For use as an infusion, rose has a distinct fragrance and flavour that balances well with a multitude of ingredients. It works particularly well with most types of teas and serves to enhance the complexity of tippy black teas such as ceylon, balance citrus notes in types such as earl grey and enhance the herbaceous nature of greens, whites and darjeelings. It is also well-known to add character to bold oolongs as well with our award winning Organic Rose Oolong being a prime example.
Rose is so versatile that it can be used in any number of blends and it rarely detracts from the other flavours present. This makes it great fun to blend with and is perfect for producing bright, show-stopping blends that make excellent gifts.
Lavender is an extremely popular infusion in its own right, well known for its calming and relaxing properties. It is often taken before bed to encourage a sense of restfulness and wellbeing.
Although there are many different types of lavender, the variety Lavender Angustifolia is preferred in food and drink preparation. Lavender is related to mint and the Angustifolia retains more of that menthol characteristic where other lavender types can be somewhat soapy to taste. It is most often sourced from Europe, especially France and Belgium where the quality of the lavender produced if held to be of utmost importance.
Because of its strong floral and menthol characteristics, lavender can be used in a wide variety of different blends, but must be used sparingly in order to not overwhelm the blend. Most tea palace blends include enough lavender to enhance the other flavours, not to overpower as the flavour in its own right. It lends itself particularly well to pairing with strong citrus flavours and fruity sweet apples and oranges. It is also an excellent pairing for chamomile, both having strong flavours that complement well.
The health benefits of lavender have been widely discussed with the most famous being its effect on anxiety, nerves and sleeplessness. It is also taken for the relief of headaches and migraines, as a digestive, to aid in lowering blood pressure and even as a mosquito repellent!
We believe that one of the best ways to enjoy lavender and understand why it is a blending superstar is through our award winning Organic Lavender Grey blend. A perfect combination of black tea and lavender with those strong citrus bergamot tones. Delicious, fragrant and full bodied.
Citrus peels, most often orange peel and lemon peel are widely used as blending ingredients with teas, herbs and spices. Unlike rose and lavender, fruit peels are not usually taken as a standalone infusion as they tend to work better as a flavourful and healthy enhancer instead of strongly powerful alone.
Lemon peel contains high levels of calcium and vitamin C, both of which are great for bone health, it is strong antioxidant and may aid in reducing cholesterol and heart conditions. Orange peel shares many of these qualities and is also a good source of pectin which helps to control blood sugar and appetite as well as promoting gastrointestinal health.

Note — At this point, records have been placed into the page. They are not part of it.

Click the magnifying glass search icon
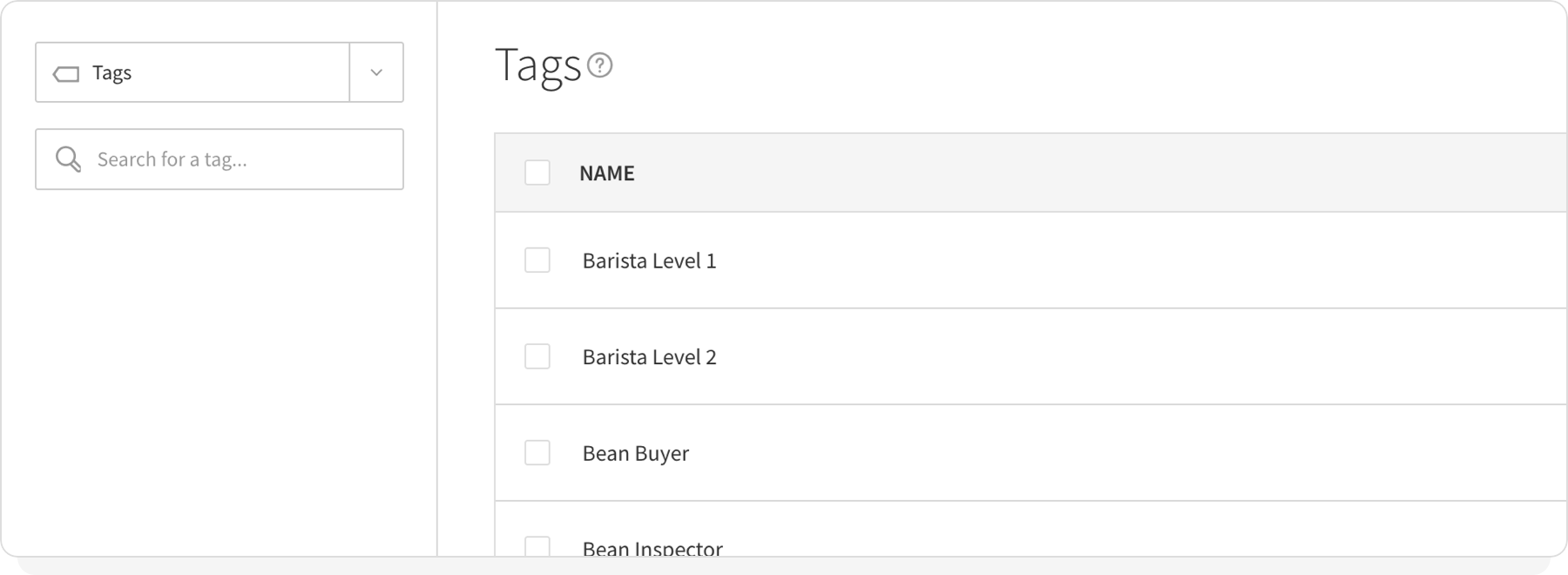The height and width of the screenshot is (575, 1568). (67, 159)
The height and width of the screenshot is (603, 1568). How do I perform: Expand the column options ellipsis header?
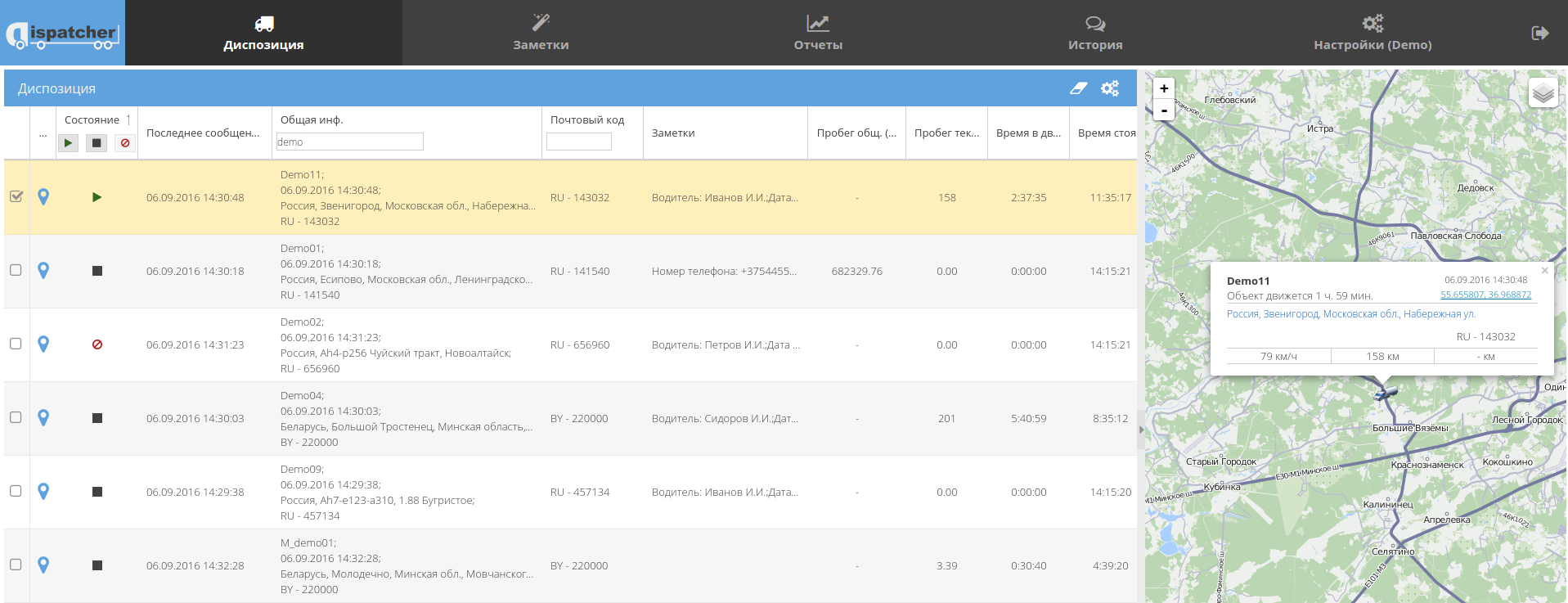click(43, 133)
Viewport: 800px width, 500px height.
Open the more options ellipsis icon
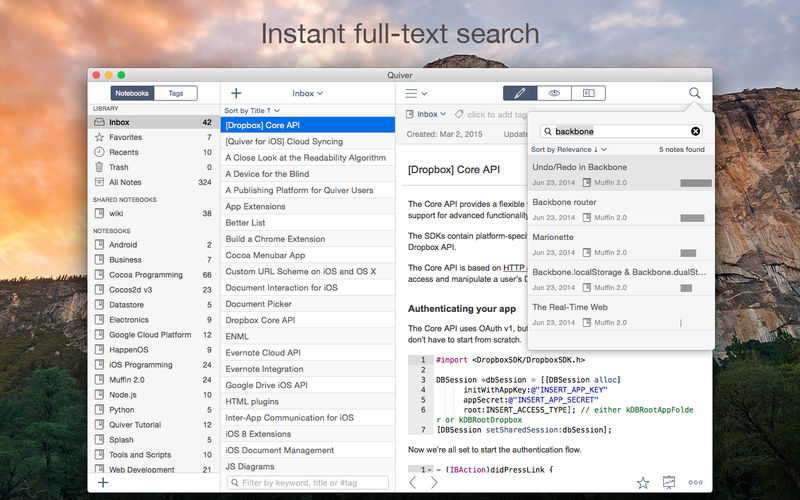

In blending, both types are often used together for a double-whammy of health benefits. For example our Organic Immune Boost utilises the power of orange and lemon is a blend especially designed to boost the immune system. However, each does have a slightly different flavour profile and so mixes better with different types of teas and ingredients.
Orange peel is the milder and slightly sweeter of the two so blends very well with robust black teas and oolongs, as well as apple flavours and herbs such as chamomile. Black tea and orange blends are especially popular in the middle east and are becoming more well know in the West as well.
Lemon peel is more acidic and therefore tends to be better mixed with very strong flavours. It is excellent for improving the flavour of earl greys and actually balances out bergamot flavour somewhat, it also works very well with strong herbs and spices, particularly ginger. Amongst tea, it is perhaps best suited to blend with steamed greens such as sencha which have a strongly herbaceous flavour and really benefit from the citrus element from the lemon peel.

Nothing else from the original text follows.